A Pension from Hell

The only photograph that Juana Ruiz has of her father was taken in 1936, when he was a young soldier in uniform – she was only one when he disappeared from their lives forever. Now she has 27,440 euros to remember him by, thanks to the Republic of France.

You see, her father, like literally hundreds of Spaniards ended up in the Nazi concentration camps of Mauthausen & Gusen (Austria) after being sent there from French soil by the Vichy Government.

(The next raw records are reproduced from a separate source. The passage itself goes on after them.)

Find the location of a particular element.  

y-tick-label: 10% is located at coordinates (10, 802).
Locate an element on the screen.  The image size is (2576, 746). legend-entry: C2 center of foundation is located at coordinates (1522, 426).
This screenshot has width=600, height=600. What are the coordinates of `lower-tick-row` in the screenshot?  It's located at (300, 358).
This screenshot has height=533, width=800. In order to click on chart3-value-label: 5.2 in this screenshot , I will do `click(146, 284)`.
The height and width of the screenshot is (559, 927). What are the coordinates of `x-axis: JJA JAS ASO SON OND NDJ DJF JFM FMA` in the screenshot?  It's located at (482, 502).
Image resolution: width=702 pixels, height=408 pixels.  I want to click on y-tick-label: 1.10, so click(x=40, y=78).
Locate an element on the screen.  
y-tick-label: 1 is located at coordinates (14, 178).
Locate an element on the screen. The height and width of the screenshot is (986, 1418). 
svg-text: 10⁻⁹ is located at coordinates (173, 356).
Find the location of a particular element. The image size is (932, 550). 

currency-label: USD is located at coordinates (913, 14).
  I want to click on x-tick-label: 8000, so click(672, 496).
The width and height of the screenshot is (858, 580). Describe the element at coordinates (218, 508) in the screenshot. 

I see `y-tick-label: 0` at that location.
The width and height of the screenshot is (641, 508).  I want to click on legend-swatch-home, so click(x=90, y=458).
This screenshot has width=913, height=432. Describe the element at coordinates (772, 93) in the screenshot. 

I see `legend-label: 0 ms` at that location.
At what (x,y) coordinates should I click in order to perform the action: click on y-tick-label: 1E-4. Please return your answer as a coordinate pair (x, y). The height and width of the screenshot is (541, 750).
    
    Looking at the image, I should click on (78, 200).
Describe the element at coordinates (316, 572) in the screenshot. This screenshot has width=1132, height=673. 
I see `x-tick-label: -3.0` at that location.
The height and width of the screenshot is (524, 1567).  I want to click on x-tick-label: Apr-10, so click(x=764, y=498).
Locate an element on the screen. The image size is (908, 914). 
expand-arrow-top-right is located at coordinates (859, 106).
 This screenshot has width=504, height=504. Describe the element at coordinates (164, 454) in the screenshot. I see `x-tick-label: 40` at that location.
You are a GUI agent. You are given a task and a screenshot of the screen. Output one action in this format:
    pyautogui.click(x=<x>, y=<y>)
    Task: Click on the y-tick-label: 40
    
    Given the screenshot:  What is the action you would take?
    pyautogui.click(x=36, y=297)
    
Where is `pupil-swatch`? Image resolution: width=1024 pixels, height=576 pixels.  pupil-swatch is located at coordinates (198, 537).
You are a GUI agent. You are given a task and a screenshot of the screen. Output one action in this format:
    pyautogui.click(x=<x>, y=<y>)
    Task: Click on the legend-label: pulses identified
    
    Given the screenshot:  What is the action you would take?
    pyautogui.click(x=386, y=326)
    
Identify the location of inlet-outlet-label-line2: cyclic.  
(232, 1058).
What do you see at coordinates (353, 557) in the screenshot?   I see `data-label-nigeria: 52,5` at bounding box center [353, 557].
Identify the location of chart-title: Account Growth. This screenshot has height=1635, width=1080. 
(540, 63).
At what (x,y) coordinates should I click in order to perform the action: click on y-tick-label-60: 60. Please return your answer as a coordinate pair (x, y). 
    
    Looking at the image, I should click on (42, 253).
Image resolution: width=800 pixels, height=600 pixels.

According to Spanish Government records, 130 men from Jaen died in these camps – that’s just the province of Jaen, so imagine the total national number.

The Spanish Civil War took her father, Juan Ruiz, born in 1910, to Barcelona, and from there, like thousands of refugees, over the Pyrenees to the false safety of France. The French rounded them up and kept them in camps, sometimes little more than open land, fenced in by barbed wire, next to the Atlantic beaches.

His wife (Juana’s mother) tried for the rest of her life to find out what had happened to her young husband, but died without discovering the truth – only her surviving children, in their 80’s themselves, were to find out.

In 1959, the International Red Cross, at the instigation of the Spanish branch, discovered a clue on the Nazi list of inmates for these camps, and then early the following year, the family received official confirmation: Juan Ruiz had died at Gusen in 1942. By this time Juana’s mother had already died. He had been deported from France in 1941.

Spanish investigator, Pilar Pardo, who tries to track down the descendents of these Nazi victims so that they can received their French pension, points out that Spanish Republican prisoners began to be moved to German concentration camps from just after the fall of France in 1940, continuing all through 1941. There, they were worked to death in a local quarry. Gusen, which is next door to Mauthausen, was the destination of the inmates who had lost their ‘usefulness’ in the other camp – a one-way ticket.

Even though descendents like Juana are at the end of their lives at their advanced age, they have grandchildren and children with mortgages and debts that can well use the money – money from hell.